7 Comments Add yours

  1. robeyoung91 says:

    Good review – totally agree about Alkali Lake, which was unnecessary. You share some ideas with my review: check it out if you want:



  2. Good review. Short and to the point. I’m sure that I will ramble a lot more once I see the movie and do my own review. 🙂


    1. TABacon says:

      I’ll love to read it! 😀


  3. Good review, I firmly agree with most of it, except the Alkali Lake scene and the Blackbird. Specially because, as every element in a good movie, they do have their purpose! The Alkali Lake scene serves to change the fact that those young students were untested, they were just kids with powers and two of them had just arrived at the school. They needed something to show they could handled themselves in a battle, otherwise the climax would be four adults dragging these kids to war for no good reason! One could argue that this might’ve been done differently, personally I would’ve made a battle in the mall, with Stryker’s Sentinels trying to kill them and, after defeating the Sentinel they’d go back to school and find that they needed to join forces to defeat Apocalypse.
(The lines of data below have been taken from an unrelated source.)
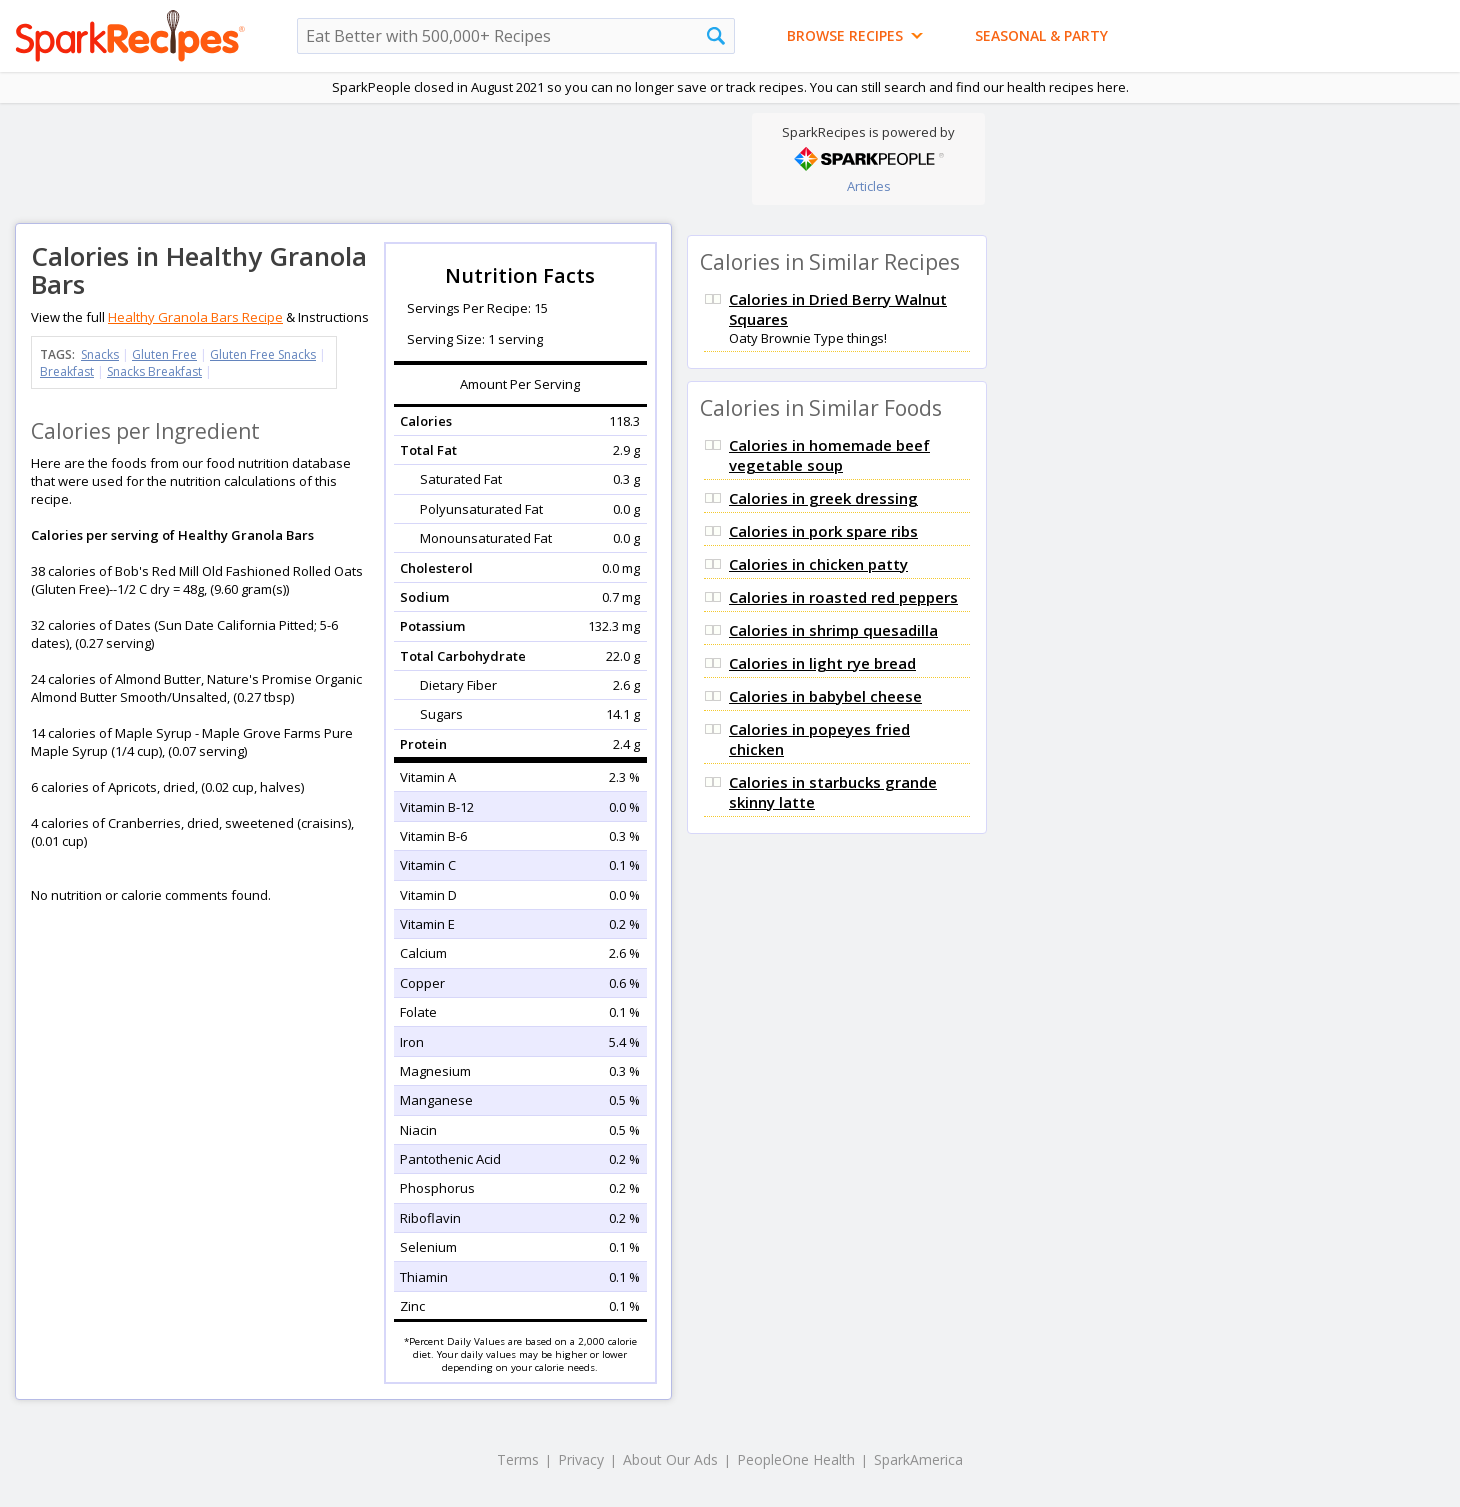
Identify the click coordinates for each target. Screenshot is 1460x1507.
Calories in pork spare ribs (823, 531)
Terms (518, 1459)
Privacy (581, 1459)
That’d be a good way to make the movie flow better, but the purpose would be the same, so we can’t say the Alkali Lake scene is unnecessary. Similarly, the Blackbird is needed both so there’ll be something that could explode the mansion, and so the change in Xavier’s point of view would make sense. Though he thinks the best way to go is teaching his students to be just normal people, everyone around him (specially Beast who is building the jet) have realised that the X-Men are needed, something he only realises at the end, after a worldwide event. Those are necessary elements to the real main plot, which is Xavier changing the way he views the world around him and alowing the X-Men to be. Hence he also realises that he can’t and shouldn’t control everything – as the villain wanted to use his power to – and he does that by letting go of Moira’s repressed memories and by telling Jean to release her power and be herself, something that didn’t happen in the original trilogy and that made Jean become the Dark Phoenix, in X3. The main mission of this movie is giving Xavier a good reason to create a paramilitary mutant team, which doesn’t happen so smoothly in the comics. There was a lot of improvement that could’ve been made to the story, but most of the elements that people think was unnecessary are actually there for a reason.


    1. TABacon says:

      Thanks, glad you enjoyed the review! The problem is, the kids don’t demonstrate anything at Alkali Lake. They free Wolverine, and he tears the place apart for them. So it kind of undermines the idea of this being their “trial by fire” imo I’m afraid 🙂

      That said, I’m still very positive about the movie! 🙂


      1. Well, they single handedly infiltrate Stryker’s base and rescue the adults. Wheather they do this by using Wolverine to clear the path or not is not the case, specially because the scene is supposed to give the adults a reason to believe they can survive the battle, not make the newbies become badasses all of a sudden.
        I get why people don’t see that, because Alkali Lake IS a diversion from the main plot, and that should’ve been better solved by the writers. But the reason for the scene to happen remains central to the development of the story so, though I agree it should’ve been done better, I still think it can’t be labeled as unnecessary.